Stock markets are predicting better times. Speculation about a 1930s-style depression has evaporated and there are inflationary concerns as the economy returns to better health than most expected. Yields continue to harden for better-quality stock in every sector. Despite weak tenant demand, the market anticipates an earlier recovery than most – me included – expected.

There remains a concern, however. What of the potential overhang of bank-held or owned assets? Could banks sow the seeds of their own destruction by flooding the markets with stock?

I think not. Banks’ good assets could easily be absorbed into the market, provided they are released over a sensible time period. Problem assets remain unsaleable. Who wants half-completed developments, holes in the ground or one-time investments that are now empty and unlettable? But there is no point in the banks troubling the market with assets for which there is no appetite.

Banks still need to recapitalise their property loan books. This will require a government ‘TARP’-style [the US’s troubled asset relief programme] intervention, or many billion of pounds in further rights issues, or a dramatic rise in values – or any combination of the three. But it looks like this will be played out over many years.

The good news is that the retail funds are cautious buyers again, and quoted property companies have been pulled from the brink of covenant breaches by their rescue rights issues and are also showing signs of looking to buy.

## Raw data
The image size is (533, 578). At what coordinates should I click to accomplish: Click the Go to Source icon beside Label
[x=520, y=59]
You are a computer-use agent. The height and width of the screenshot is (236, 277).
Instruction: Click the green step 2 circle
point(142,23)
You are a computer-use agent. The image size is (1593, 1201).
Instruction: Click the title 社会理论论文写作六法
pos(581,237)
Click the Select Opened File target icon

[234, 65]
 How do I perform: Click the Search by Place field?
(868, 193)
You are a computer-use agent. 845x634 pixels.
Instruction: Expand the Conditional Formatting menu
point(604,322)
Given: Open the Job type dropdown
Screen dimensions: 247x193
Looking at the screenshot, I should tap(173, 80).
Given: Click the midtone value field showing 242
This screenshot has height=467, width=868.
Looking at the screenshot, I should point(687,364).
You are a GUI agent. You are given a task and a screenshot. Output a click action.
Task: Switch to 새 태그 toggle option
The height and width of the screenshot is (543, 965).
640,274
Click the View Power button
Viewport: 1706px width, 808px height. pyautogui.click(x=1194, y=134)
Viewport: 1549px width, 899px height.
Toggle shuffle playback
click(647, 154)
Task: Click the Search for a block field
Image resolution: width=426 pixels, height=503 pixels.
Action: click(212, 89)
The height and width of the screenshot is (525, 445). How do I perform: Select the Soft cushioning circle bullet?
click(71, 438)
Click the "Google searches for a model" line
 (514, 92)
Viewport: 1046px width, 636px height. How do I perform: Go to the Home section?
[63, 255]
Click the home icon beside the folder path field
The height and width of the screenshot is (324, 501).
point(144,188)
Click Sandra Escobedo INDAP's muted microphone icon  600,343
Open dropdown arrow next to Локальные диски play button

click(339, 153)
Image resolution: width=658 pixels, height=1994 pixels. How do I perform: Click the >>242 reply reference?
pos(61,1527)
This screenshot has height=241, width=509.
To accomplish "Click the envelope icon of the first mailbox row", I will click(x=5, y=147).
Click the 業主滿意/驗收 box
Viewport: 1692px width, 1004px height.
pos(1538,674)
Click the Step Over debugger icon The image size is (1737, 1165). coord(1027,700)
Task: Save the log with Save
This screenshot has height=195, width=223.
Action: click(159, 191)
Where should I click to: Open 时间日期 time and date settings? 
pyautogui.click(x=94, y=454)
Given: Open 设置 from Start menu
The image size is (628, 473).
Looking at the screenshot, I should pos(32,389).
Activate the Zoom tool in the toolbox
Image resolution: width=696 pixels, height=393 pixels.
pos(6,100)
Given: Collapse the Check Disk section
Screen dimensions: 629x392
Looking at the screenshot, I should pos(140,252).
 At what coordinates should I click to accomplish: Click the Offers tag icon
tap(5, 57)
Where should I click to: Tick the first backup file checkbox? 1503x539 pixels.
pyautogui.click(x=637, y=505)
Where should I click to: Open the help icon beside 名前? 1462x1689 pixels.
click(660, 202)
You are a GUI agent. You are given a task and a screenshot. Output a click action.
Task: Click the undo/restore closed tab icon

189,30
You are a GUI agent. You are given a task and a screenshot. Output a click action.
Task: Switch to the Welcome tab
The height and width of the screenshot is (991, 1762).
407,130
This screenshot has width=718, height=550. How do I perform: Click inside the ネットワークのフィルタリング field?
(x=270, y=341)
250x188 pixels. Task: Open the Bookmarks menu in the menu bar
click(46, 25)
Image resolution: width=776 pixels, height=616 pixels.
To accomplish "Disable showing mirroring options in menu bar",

## Exercise set
A – Print the stretch of the property market commentary from "Banks still need" through "over many years.".
B – In the property market commentary, what do banks still need to recapitalize?
C – Write the next part of the property market commentary, continuing from where it stops.

## Outputs by task
A –
Banks still need to recapitalise their property loan books. This will require a government ‘TARP’-style [the US’s troubled asset relief programme] intervention, or many billion of pounds in further rights issues, or a dramatic rise in values – or any combination of the three. But it looks like this will be played out over many years.

B – Their property loan books.

C –
So, paradoxically, the shortage is no longer one of equity, but of available stock. The squeeze is driving values upwards – the first tentative step in relieving the pressure on banks’ loan to values.

Looking back, those who panicked and behaved badly with the banks should expect no quarter. For those calmer souls who continue to work constructively, it will remain tough, but banks do need sensible sponsors to help sort out what are shared problems. So don’t turn your back on your bank. There may well be some equity left for you before long, if the market continues to improve.

One year on the market has done what none of us thought possible: it’s going up. Those who think this is a dead cat bounce look increasingly isolated. Property shares are up an amazing 75%-100% on their March lows. Many world economies registered economic growth last quarter and the UK cannot be far behind. I’m not predicting a bull market – far from it – but a shortage of good stock, banks lending again – albeit selectively – and some Green shoots of recovery.

Now who can complain about that?

(Nick Leslau, Prestbury)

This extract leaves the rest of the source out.